Yes, that's me. My hair is longer now. I had a professional take this publicity photo. It's quite slick, but I'm not slick, so it's not really me. My friends tell me it's much to be preferred to the selfie. I guess that's what friends are for, but I still don't care for it. (The sacrifices we suffer for our art!)
You would? That's easily enough arranged. Please — download the first few chapters of The Leafstone Shield and give them a read.
What sets my story apart from the great mass of fantasy, I hope, is that it's broader in scope, and not quite so grim. Reading on Amazon the descriptions of dozens of fantasy novels, I sense a ponderous seriousness in the genre that is both pervasive and grating. The primary emotion that many fantasy authors seem to want to evoke is fear. In reading book descriptions, one regularly encounters such phrases as, "pursued by the dark minions of an ancient enemy," "his men were slaughtered," "war looming," "entangled in webs of deceit," "hideous monsters risen from barrow mounds," "the brutal consequences," "the threat to the kingdom mounts," and "one slip may spell doom not only for [the heroine], but for her world as well."
These are all actual quotes. It's quite horrible, isn't it? I do hope some of the stories have more to offer than the quotes would suggest. Perhaps the authors feel they have no choice but to emphasize the things they've been assured readers want.
I could describe my own books in similar terms. I could mention a ruined land or the iron fist of the oppressor. I could mention the people whose destiny is to be eaten by dragons, or an evil wizard's despicable plans for his daughters, or the impossible odds the heroine faces in her quest. All that would be true. But if my story offered nothing beyond that, you would be wise to avoid reading it.
What else will you find? To start with, there's a large cast of colorful characters. I'm quite fond of them; if I weren't, there would have been no point in writing the story. As my heroine sets out on her quest, she's accompanied by (in no particular order) a rather spoiled and irresponsible rich girl who is on the run from a truly awful arranged marriage, the rich girl's straight-laced governess, a thief, an ogre, an arrogant and unreliable concert pianist, a half-breed demon, an outlaw wizard, a not-very-bright ghost, and her best friend, who is a remarkable magical being but doesn't know it yet.

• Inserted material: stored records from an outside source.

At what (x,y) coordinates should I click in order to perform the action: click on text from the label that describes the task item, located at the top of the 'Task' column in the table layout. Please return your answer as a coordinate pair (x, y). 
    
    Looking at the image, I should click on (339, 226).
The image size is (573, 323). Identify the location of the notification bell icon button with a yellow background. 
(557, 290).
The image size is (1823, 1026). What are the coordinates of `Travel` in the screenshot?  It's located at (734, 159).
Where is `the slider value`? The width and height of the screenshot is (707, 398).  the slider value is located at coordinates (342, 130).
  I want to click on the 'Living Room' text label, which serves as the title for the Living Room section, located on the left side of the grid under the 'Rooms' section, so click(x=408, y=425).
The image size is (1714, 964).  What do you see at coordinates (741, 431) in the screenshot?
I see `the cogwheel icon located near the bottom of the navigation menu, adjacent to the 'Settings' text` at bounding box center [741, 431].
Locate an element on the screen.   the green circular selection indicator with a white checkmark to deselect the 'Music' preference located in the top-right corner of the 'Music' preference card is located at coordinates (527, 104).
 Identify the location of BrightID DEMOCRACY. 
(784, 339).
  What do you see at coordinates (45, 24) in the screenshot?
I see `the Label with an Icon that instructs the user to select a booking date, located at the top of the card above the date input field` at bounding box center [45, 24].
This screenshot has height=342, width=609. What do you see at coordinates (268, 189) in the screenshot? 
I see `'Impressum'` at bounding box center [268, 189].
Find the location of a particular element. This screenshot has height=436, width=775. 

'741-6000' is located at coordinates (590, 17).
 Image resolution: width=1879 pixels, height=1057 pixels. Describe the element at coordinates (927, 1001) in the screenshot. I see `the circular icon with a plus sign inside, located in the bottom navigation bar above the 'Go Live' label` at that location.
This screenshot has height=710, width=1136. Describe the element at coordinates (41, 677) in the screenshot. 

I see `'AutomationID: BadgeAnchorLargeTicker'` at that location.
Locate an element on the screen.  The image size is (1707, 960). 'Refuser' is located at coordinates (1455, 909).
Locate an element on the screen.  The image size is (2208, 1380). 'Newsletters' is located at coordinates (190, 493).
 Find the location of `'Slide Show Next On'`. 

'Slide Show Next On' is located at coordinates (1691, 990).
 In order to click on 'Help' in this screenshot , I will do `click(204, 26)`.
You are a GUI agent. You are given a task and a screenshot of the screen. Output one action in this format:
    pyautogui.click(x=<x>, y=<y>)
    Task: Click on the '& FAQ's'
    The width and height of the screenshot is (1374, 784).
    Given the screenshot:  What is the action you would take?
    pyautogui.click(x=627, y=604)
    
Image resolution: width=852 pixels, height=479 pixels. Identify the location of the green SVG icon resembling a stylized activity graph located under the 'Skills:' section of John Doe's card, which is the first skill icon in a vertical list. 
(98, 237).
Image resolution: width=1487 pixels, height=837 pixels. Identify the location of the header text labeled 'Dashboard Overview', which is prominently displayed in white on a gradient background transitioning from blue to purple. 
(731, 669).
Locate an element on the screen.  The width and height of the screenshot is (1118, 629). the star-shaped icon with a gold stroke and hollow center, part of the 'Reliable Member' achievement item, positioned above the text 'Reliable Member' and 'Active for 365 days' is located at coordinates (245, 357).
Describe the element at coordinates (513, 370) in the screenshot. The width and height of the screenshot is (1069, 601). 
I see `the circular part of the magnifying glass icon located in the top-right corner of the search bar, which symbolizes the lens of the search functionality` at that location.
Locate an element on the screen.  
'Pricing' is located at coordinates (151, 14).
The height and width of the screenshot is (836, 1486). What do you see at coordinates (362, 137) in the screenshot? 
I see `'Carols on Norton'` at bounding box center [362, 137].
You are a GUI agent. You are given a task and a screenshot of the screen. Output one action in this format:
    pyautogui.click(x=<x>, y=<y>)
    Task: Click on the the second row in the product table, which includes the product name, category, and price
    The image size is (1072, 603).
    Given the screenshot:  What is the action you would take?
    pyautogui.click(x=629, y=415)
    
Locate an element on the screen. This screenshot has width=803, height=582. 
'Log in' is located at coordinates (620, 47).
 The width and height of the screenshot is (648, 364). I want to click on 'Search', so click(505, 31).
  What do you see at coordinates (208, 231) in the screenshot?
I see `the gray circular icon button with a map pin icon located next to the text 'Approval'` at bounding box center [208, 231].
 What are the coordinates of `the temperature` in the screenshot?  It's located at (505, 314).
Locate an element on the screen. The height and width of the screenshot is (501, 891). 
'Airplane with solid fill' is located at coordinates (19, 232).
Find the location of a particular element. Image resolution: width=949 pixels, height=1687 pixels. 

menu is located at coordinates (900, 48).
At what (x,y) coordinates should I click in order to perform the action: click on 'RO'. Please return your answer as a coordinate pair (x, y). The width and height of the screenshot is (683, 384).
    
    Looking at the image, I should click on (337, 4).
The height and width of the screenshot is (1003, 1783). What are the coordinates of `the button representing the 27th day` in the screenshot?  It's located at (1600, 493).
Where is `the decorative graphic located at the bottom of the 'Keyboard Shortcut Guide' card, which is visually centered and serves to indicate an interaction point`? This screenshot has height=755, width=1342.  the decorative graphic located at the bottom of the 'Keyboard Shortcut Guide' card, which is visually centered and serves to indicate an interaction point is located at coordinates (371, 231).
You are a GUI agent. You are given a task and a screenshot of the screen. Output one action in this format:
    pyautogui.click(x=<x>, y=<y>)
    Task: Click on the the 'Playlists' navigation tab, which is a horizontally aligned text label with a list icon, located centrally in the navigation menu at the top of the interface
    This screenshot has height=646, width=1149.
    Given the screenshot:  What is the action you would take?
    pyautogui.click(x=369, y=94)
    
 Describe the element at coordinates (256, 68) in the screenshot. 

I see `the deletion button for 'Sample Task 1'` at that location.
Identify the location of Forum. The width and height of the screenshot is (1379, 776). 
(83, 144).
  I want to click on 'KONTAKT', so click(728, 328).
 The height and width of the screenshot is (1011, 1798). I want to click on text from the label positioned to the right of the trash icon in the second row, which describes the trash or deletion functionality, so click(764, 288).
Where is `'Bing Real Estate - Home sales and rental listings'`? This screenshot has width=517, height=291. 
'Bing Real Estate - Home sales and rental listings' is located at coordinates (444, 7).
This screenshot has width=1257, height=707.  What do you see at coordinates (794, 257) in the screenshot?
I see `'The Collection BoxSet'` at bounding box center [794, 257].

There are flashes of humor in the story. There's hope, and friendship, and even a little romance. Also danger, madness, and political intrigue. Maybe here and there a scrap of decent writing. Also magically powered flying machines, telegraph offices, firearms, horseless carriages, texting, and nocturnal creatures that can suck your soul out through your eyeballs. Also an officious and annoying station master, a wise but old and crippled blind woman, a half-breed elf girl with a hawk for a familiar, a statue that talks and occasionally walks, plus sprites, imps, elves, priests, atheists, an ox-tender who happens to be the emperor (but don't get your hopes up), and a very fat and very successful purchaser of surreptitiously acquired valuables.
Too much information? Sorry. Other than that, I suppose it's really just standard-issue fantasy.